Task requirements :: After locating the line that contains "Statement Necklaces (83, 1256)" in the data below, set down exactly that line and each one after it through the line that contains "Gaming (162, 681)", and nothing more.

- - -

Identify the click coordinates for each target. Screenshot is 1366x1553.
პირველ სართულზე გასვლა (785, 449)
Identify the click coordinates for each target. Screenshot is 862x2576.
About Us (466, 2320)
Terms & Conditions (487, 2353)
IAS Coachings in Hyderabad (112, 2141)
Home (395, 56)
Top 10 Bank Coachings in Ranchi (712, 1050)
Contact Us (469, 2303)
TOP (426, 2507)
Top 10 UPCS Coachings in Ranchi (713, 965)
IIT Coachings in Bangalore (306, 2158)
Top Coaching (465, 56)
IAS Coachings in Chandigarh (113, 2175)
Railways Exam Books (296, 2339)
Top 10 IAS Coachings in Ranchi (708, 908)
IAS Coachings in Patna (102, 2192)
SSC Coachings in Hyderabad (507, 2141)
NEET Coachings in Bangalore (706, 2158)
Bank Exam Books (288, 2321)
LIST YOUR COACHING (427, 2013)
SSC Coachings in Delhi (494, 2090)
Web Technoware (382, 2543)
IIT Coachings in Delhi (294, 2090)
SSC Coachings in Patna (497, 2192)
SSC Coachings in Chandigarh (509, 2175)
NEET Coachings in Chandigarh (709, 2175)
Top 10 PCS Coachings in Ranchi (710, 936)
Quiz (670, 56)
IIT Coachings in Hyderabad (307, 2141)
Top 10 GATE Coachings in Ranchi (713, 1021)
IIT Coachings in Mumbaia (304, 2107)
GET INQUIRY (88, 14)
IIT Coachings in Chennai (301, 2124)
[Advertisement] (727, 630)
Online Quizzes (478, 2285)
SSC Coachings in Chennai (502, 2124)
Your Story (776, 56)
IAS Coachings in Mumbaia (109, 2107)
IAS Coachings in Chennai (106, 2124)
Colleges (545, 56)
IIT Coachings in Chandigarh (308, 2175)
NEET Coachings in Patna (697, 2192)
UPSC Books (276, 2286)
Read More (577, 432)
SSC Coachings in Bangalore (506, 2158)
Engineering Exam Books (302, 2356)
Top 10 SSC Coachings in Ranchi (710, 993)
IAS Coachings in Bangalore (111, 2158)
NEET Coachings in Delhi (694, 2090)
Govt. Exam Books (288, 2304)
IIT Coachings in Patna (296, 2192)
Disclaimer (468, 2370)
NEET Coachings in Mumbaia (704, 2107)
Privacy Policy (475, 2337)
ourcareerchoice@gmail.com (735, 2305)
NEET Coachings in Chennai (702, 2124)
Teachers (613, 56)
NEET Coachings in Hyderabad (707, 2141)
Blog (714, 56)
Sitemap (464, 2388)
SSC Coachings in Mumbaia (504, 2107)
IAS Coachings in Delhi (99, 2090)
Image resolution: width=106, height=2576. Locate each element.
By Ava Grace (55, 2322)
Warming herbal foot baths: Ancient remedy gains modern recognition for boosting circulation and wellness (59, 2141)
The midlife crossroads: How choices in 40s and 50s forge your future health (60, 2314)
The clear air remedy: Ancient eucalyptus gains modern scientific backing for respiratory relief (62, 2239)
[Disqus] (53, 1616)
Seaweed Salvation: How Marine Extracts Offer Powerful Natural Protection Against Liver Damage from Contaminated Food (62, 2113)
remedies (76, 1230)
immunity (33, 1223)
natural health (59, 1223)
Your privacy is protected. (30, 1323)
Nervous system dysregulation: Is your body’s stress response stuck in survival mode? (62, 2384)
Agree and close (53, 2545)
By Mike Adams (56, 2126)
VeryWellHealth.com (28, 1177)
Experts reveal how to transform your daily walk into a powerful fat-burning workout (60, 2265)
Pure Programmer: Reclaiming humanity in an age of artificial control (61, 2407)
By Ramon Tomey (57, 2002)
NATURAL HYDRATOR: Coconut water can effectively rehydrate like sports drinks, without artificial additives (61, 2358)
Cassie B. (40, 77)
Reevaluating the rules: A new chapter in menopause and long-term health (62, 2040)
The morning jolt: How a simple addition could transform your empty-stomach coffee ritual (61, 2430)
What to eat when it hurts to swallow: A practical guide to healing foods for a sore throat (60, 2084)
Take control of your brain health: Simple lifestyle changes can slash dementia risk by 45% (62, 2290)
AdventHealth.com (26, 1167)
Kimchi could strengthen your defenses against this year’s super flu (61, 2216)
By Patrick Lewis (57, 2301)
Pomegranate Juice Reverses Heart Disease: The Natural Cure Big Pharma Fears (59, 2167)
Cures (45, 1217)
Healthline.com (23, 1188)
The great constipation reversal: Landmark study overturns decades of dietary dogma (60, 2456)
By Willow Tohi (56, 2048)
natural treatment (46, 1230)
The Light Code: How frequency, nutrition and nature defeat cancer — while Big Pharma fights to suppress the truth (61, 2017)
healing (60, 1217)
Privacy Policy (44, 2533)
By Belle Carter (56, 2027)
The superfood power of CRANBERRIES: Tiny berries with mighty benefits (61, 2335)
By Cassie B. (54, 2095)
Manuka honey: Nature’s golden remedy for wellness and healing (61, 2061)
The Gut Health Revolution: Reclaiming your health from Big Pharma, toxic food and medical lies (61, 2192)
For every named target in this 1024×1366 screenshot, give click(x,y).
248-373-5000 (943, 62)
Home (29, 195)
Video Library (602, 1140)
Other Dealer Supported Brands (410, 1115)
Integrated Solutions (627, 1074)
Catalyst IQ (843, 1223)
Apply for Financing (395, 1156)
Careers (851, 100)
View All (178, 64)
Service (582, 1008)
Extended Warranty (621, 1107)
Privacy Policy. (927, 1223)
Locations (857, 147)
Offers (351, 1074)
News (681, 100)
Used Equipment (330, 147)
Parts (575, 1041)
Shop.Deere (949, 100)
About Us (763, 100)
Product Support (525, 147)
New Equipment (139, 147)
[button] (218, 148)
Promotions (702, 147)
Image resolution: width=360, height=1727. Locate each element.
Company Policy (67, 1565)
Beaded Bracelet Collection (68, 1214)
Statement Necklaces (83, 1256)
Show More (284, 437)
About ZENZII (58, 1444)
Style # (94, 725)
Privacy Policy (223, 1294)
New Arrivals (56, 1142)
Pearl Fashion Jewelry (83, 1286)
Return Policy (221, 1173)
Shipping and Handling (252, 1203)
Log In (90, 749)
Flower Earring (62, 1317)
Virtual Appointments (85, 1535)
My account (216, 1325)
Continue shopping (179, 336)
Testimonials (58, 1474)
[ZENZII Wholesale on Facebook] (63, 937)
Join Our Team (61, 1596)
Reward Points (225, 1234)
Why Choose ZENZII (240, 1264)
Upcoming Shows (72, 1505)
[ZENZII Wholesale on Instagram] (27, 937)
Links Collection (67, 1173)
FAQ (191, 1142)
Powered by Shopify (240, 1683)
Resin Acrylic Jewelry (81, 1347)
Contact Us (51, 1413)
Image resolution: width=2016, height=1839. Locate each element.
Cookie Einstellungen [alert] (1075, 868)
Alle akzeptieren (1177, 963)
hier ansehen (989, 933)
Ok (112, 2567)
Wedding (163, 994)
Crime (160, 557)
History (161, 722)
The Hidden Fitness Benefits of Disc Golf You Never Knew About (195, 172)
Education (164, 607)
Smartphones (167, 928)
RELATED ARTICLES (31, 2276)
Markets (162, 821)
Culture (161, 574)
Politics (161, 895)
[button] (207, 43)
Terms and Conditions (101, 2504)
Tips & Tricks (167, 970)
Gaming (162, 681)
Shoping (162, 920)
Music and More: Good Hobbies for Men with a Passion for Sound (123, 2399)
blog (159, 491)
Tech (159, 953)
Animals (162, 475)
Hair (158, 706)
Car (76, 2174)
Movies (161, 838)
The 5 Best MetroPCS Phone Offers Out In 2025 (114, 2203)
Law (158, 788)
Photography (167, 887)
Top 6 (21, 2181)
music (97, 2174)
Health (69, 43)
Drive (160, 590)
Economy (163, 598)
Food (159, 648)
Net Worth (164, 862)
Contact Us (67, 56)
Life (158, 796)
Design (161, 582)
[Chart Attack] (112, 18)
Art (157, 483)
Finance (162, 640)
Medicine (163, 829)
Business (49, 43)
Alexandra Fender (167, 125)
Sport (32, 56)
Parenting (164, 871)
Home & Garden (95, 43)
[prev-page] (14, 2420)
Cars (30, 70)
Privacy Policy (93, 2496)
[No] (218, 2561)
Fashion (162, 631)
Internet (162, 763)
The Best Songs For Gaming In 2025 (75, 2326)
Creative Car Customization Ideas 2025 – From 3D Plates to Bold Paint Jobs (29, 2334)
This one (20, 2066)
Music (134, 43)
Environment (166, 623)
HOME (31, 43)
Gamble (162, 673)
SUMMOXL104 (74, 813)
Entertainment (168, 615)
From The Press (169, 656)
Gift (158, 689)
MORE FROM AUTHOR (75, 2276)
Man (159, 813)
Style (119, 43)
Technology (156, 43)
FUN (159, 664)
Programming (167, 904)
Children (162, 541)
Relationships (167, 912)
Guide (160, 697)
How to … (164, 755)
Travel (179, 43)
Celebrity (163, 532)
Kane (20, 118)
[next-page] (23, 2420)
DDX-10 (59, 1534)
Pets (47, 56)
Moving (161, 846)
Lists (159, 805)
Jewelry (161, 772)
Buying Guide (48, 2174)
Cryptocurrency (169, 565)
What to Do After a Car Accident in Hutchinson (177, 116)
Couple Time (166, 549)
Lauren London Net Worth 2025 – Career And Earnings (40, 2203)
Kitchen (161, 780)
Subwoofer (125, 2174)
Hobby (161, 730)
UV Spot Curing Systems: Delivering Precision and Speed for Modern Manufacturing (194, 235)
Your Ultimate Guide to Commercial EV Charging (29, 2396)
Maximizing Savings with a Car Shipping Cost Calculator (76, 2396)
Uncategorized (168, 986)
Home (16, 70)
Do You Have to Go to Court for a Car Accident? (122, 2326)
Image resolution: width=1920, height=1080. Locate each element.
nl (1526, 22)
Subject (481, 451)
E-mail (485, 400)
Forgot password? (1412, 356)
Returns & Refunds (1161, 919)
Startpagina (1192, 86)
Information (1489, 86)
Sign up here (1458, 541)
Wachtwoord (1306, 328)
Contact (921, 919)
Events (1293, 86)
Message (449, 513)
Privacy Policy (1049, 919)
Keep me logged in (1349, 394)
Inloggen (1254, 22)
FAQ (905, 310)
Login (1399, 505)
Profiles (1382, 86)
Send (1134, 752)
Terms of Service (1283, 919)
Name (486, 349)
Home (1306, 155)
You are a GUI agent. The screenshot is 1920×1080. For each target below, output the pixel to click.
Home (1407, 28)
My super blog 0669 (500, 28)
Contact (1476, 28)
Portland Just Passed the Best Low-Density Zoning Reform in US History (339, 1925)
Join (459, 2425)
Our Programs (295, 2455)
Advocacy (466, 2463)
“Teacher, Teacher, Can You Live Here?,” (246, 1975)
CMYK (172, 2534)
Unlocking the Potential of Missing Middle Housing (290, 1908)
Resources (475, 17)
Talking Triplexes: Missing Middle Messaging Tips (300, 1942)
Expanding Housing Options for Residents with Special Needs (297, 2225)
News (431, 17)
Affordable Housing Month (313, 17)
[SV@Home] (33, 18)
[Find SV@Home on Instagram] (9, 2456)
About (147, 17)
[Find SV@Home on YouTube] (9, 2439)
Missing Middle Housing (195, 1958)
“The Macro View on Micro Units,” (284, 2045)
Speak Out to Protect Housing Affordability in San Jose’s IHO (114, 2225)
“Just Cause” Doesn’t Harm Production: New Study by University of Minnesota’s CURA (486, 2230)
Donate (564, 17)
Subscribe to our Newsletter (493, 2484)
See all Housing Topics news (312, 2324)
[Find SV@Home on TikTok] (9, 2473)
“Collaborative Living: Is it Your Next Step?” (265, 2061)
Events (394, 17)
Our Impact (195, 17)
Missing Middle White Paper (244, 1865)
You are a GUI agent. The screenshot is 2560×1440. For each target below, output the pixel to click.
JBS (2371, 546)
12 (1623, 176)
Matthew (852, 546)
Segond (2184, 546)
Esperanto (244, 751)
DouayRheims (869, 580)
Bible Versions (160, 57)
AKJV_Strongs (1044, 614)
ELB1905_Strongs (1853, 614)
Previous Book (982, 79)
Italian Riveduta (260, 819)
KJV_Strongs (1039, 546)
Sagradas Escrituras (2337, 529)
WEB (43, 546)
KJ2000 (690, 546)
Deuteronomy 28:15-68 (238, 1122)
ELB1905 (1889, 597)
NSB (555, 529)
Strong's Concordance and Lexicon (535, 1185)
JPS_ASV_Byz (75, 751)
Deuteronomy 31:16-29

- - -

Result of the task ::
Statement Necklaces (83, 1256)
Show More (284, 437)
About ZENZII (58, 1444)
Style # (94, 725)
Privacy Policy (223, 1294)
New Arrivals (56, 1142)
Pearl Fashion Jewelry (83, 1286)
Return Policy (221, 1173)
Shipping and Handling (252, 1203)
Log In (90, 749)
Flower Earring (62, 1317)
Virtual Appointments (85, 1535)
My account (216, 1325)
Continue shopping (179, 336)
Testimonials (58, 1474)
[ZENZII Wholesale on Facebook] (63, 937)
Join Our Team (61, 1596)
Reward Points (225, 1234)
Why Choose ZENZII (240, 1264)
Upcoming Shows (72, 1505)
[ZENZII Wholesale on Instagram] (27, 937)
Links Collection (67, 1173)
FAQ (191, 1142)
Powered by Shopify (240, 1683)
Resin Acrylic Jewelry (81, 1347)
Contact Us (51, 1413)
Image resolution: width=2016, height=1839. Locate each element.
Cookie Einstellungen [alert] (1075, 868)
Alle akzeptieren (1177, 963)
hier ansehen (989, 933)
Ok (112, 2567)
Wedding (163, 994)
Crime (160, 557)
History (161, 722)
The Hidden Fitness Benefits of Disc Golf You Never Knew About (195, 172)
Education (164, 607)
Smartphones (167, 928)
RELATED ARTICLES (31, 2276)
Markets (162, 821)
Culture (161, 574)
Politics (161, 895)
[button] (207, 43)
Terms and Conditions (101, 2504)
Tips & Tricks (167, 970)
Gaming (162, 681)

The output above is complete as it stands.